To be meek, is to be eternity-controlled. God wants us to look toward eternity and let that control our actions here. The person who is controlled by his own lust, by his own selfish ambitions is going to struggle and strain to get every ounce of dirt he can here in this life. What a miserable life. And really that’s foolish the Bible says because the world is winding down, it’s passing away. And so if we’re putting our eggs in this basket, we’re going to be ultimately unhappy and not blessed.
I heard the other day that in the past several years the eastern Atlantic seacoast is sinking into the ocean at a rate of about a foot every 30 years. Now it’s going to take a while before it sinks, but it’s interesting how God keeps giving us these little reminders that this earth is not eternal. He gives us reminders in our own bodies as we age and the pains come and the feebleness comes.

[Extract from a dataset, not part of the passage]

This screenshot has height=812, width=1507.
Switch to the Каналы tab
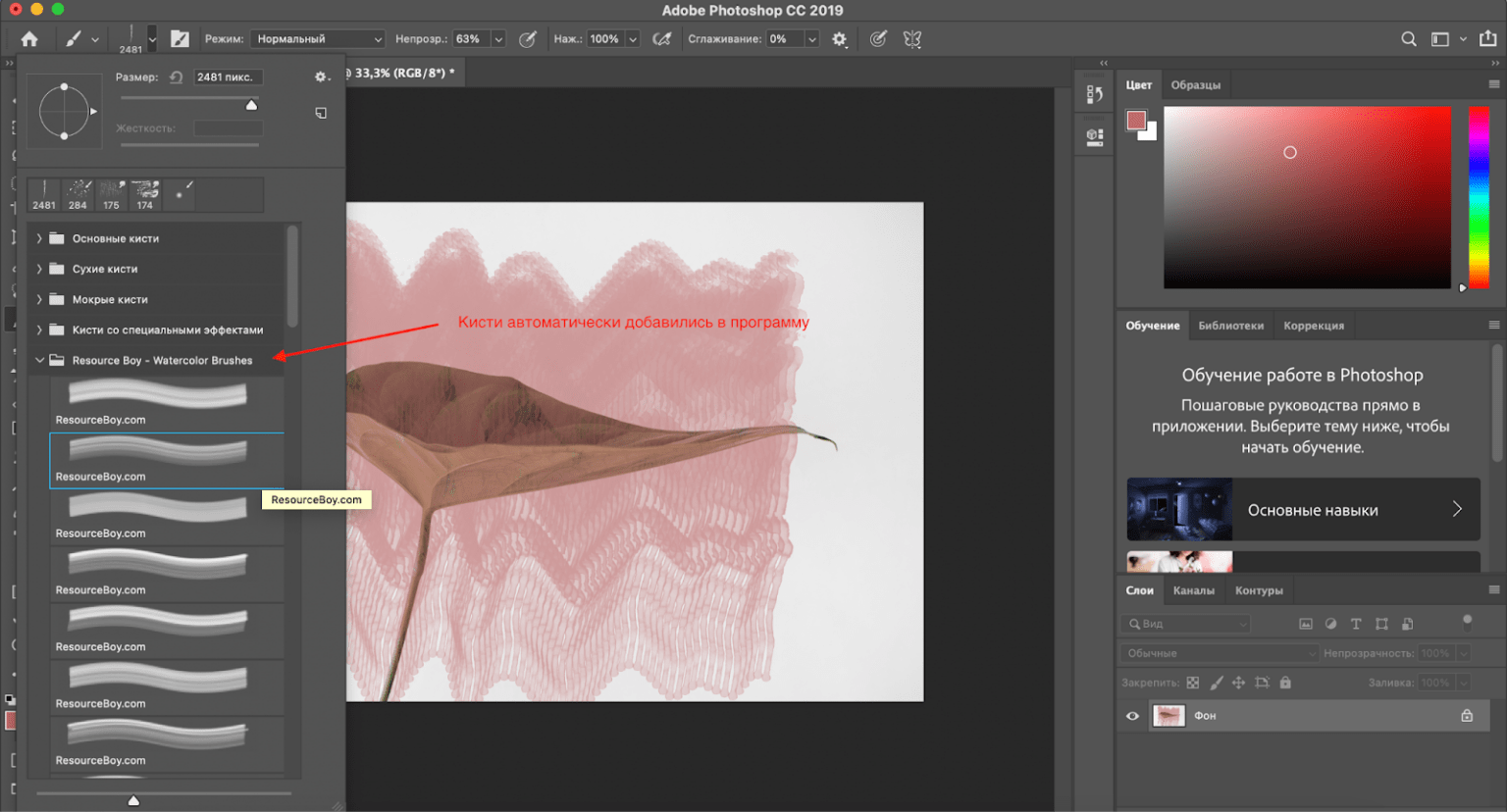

This earth is not going to last forever. He seems to be tapping us on the shoulder and saying, son, this world is passing away. But he that does the will of God abides forever. The will of God is, “Blessed are the meek.” See, everything is eventually coming under God’s control.
So God wants you to experience the peace of mind that comes by letting Christ rule your heart, how very happy are the meek. You know you’ll never ever be sorry for yielding to God’s control. That has a lot to do with the invitation of Christ. I’ve never known anyone who has completely given their life to the Lord and who later regretted it.